▶ Your assignment: Please repeat the lines below exactly. Begin with the line containing "Screen dimensions: 1568x755" and go on through the line containing "Task: Go to previous page arrow".

(Dataset excerpts)
---

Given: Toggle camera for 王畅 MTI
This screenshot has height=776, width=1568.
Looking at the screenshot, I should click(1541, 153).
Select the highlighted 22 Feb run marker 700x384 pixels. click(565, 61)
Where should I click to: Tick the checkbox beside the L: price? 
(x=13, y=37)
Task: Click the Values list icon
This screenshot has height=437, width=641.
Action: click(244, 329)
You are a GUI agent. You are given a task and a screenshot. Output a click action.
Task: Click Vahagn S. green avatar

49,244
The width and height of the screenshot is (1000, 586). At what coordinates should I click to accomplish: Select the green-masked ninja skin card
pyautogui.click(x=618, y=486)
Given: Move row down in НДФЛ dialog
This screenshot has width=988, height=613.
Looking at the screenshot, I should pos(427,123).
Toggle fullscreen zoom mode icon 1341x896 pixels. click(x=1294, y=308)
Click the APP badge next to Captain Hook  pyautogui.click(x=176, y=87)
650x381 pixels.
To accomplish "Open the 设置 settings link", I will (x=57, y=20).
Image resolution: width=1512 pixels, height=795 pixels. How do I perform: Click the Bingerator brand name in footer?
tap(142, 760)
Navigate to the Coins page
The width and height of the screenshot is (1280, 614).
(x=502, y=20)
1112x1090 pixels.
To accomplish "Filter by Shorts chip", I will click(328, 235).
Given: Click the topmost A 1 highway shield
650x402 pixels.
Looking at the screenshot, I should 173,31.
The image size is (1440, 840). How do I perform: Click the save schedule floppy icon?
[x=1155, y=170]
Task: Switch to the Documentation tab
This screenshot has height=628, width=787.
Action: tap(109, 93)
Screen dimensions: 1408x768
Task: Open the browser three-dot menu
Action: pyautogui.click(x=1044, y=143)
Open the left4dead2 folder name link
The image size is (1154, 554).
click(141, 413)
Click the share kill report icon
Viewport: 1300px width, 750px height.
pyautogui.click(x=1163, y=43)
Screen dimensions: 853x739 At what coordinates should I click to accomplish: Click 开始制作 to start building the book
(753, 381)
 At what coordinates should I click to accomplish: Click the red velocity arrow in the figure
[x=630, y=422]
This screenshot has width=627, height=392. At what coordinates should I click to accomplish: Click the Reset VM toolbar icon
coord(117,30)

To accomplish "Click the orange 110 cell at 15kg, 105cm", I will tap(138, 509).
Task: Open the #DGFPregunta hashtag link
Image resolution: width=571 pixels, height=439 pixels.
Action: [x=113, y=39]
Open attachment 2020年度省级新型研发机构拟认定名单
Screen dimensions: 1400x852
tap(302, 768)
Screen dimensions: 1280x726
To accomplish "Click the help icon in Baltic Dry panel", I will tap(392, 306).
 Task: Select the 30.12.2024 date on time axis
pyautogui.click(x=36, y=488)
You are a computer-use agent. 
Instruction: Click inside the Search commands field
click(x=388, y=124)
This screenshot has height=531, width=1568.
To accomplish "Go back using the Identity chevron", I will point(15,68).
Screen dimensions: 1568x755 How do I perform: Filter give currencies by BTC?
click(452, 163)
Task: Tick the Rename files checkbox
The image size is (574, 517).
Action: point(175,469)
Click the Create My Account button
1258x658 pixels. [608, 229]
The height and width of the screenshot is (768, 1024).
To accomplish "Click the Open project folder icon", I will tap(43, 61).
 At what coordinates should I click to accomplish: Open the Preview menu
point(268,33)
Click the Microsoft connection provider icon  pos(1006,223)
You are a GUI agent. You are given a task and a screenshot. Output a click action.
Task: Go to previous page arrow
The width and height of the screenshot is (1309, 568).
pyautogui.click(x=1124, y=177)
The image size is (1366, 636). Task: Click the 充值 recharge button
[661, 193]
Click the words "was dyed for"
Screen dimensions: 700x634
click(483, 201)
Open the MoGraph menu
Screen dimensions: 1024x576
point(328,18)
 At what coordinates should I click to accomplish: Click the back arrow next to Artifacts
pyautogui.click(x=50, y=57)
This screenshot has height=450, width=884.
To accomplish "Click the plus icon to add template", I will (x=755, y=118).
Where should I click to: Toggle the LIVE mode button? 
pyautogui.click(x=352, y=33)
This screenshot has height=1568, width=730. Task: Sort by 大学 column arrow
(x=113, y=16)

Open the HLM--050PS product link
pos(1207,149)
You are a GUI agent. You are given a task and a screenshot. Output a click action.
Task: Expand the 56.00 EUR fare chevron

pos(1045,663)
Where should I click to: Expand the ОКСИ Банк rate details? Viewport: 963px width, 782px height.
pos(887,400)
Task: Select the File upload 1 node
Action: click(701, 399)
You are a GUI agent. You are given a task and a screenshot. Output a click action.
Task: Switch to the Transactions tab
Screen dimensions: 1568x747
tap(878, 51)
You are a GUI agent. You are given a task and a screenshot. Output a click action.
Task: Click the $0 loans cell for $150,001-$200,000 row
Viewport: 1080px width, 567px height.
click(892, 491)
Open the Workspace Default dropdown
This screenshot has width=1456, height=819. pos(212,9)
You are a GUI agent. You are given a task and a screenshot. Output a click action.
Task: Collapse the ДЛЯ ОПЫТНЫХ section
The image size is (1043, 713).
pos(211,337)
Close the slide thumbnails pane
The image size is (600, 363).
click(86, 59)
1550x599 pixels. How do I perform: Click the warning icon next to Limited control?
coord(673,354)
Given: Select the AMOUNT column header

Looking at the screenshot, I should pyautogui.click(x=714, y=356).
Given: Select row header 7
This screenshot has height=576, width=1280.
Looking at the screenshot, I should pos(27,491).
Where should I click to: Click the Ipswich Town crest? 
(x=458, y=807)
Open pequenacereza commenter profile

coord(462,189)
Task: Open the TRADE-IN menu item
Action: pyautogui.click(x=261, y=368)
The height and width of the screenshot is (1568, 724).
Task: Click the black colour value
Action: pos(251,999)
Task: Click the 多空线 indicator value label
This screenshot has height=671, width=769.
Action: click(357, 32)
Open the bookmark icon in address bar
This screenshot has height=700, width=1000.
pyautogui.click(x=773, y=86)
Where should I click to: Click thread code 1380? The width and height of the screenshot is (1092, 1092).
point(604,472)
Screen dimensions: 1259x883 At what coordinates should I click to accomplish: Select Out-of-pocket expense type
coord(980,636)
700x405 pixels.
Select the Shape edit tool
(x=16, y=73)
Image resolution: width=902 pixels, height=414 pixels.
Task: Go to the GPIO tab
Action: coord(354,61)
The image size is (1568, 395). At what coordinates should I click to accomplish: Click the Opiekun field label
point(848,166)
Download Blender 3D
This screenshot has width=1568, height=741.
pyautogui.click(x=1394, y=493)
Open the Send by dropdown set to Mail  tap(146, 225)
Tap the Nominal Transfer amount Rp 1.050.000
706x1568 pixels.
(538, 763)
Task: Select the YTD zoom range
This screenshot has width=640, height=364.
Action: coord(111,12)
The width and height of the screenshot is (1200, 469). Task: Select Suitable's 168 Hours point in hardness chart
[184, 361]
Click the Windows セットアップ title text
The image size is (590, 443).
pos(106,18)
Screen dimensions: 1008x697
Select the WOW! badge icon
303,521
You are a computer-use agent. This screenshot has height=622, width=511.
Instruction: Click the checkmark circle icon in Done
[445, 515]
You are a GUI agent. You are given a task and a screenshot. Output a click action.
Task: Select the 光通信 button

---

▶ Exercise solution:
Screen dimensions: 1568x755 How do I perform: Filter give currencies by BTC?
click(452, 163)
Task: Tick the Rename files checkbox
The image size is (574, 517).
Action: point(175,469)
Click the Create My Account button
1258x658 pixels. [608, 229]
The height and width of the screenshot is (768, 1024).
To accomplish "Click the Open project folder icon", I will tap(43, 61).
 At what coordinates should I click to accomplish: Open the Preview menu
point(268,33)
Click the Microsoft connection provider icon  pos(1006,223)
You are a GUI agent. You are given a task and a screenshot. Output a click action.
Task: Go to previous page arrow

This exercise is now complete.